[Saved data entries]
- - - - -

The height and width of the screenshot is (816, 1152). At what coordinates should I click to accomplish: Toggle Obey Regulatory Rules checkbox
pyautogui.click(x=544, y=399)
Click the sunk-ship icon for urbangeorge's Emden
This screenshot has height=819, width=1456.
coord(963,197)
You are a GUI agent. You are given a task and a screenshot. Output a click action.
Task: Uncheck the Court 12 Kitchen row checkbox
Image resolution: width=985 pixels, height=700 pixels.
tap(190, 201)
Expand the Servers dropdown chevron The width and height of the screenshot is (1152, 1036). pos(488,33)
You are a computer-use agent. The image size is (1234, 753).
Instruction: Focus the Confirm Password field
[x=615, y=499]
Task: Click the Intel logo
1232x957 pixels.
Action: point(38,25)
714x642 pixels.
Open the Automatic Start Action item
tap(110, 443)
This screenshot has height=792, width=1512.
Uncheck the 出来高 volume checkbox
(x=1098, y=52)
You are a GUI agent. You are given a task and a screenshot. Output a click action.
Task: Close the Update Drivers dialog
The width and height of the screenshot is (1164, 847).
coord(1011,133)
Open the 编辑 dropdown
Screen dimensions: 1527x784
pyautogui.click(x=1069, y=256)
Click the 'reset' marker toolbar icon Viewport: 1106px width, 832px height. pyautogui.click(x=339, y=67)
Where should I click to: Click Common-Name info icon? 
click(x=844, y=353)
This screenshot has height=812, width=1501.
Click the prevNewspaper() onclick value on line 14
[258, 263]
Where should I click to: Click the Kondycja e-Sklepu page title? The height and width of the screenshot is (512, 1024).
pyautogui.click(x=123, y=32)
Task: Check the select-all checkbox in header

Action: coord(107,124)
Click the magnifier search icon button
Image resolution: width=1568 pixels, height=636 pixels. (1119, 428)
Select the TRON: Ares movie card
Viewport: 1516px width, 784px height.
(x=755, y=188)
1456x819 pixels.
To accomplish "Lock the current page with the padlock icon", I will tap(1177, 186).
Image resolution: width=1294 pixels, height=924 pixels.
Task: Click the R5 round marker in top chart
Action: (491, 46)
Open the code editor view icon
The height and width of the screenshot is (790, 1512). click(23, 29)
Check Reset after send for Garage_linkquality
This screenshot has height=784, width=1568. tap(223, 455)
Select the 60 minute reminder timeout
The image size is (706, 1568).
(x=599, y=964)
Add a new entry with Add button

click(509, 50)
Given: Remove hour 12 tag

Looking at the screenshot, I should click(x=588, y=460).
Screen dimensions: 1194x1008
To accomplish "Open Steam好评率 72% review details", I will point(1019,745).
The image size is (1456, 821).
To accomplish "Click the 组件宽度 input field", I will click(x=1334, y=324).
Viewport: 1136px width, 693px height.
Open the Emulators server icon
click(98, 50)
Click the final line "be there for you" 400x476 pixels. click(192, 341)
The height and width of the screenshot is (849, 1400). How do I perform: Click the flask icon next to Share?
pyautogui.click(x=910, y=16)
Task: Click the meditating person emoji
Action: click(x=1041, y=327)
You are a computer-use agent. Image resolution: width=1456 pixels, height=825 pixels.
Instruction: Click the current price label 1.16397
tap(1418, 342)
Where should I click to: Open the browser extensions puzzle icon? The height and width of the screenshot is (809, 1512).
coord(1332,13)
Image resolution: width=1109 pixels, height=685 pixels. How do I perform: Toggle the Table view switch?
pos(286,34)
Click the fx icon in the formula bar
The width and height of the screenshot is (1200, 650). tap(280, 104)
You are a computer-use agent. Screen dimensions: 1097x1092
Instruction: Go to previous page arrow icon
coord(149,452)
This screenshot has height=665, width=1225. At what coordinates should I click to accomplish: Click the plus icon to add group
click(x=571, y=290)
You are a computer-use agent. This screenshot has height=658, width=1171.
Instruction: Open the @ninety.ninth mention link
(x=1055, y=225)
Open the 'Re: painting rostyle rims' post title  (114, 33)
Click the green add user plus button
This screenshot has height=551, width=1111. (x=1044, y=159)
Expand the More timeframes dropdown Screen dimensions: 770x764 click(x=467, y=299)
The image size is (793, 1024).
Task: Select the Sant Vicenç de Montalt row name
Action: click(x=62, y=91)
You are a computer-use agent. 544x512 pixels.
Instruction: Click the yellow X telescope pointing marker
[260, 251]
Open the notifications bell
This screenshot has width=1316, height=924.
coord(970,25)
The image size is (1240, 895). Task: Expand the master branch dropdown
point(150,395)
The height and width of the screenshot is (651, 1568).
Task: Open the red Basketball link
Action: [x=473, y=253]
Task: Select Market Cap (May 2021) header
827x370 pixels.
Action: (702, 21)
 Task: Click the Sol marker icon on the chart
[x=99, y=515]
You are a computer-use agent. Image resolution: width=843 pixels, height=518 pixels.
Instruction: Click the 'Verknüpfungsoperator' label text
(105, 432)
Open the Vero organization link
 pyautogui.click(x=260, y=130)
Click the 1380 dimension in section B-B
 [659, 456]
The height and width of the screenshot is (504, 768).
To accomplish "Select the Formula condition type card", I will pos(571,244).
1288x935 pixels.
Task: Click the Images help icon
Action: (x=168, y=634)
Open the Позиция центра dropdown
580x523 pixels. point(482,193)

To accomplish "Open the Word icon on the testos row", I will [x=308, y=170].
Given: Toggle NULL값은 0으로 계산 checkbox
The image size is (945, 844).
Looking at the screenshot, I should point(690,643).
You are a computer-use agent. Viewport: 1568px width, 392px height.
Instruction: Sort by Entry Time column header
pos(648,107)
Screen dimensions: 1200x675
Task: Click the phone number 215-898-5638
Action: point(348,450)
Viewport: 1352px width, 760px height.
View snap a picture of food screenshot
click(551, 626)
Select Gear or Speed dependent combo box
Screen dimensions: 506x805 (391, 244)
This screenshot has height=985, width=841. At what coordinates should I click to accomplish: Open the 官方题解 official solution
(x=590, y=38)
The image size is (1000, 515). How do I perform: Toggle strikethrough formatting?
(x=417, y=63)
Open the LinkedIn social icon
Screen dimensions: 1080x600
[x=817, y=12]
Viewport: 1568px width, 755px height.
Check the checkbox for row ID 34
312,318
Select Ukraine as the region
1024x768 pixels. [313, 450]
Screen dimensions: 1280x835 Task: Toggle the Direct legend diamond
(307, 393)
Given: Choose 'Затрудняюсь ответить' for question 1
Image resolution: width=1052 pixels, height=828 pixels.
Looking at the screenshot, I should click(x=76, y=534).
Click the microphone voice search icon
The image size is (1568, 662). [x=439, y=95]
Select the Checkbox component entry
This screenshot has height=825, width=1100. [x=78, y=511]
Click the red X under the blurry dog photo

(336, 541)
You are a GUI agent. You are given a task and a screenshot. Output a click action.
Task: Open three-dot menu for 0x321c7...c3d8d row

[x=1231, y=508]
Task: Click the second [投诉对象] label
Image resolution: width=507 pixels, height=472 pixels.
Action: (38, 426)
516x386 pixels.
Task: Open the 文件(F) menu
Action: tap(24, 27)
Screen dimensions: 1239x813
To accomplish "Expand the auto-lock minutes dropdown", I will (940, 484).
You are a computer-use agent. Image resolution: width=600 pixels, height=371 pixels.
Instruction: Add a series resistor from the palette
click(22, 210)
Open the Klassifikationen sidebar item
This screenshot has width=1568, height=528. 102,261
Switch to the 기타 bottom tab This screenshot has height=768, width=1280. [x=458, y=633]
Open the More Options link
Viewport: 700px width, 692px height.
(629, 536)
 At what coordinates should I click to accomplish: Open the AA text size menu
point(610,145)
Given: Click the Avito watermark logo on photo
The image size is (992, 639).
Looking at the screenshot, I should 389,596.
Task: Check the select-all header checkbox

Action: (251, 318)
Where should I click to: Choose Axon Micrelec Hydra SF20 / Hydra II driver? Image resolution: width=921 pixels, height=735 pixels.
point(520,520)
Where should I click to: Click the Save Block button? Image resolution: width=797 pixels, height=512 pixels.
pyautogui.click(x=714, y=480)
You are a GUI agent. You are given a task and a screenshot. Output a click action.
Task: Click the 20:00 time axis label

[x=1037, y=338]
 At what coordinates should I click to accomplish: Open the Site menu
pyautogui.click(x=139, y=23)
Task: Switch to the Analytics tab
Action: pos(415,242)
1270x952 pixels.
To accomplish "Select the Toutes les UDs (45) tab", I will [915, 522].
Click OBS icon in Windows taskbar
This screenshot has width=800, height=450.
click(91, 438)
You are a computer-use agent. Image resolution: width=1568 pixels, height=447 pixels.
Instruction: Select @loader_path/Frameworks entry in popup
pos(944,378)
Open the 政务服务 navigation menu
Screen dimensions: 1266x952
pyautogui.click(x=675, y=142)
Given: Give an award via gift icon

- - - - -

### [OBJECTIVE]
Turn the records from the line with "Click the 'reset'" to the line with "click(x=844, y=353)" into a two-column CSV with headers instruction and action. Give one row per request: its text in one quoted field and its answer in the other, with any line breaks replaced by spaces.

### [SOLUTION TO THE PROBLEM]
instruction,action
"Click the 'reset' marker toolbar icon Viewport: 1106px width, 832px height.","pyautogui.click(x=339, y=67)"
"Where should I click to: Click Common-Name info icon?","click(x=844, y=353)"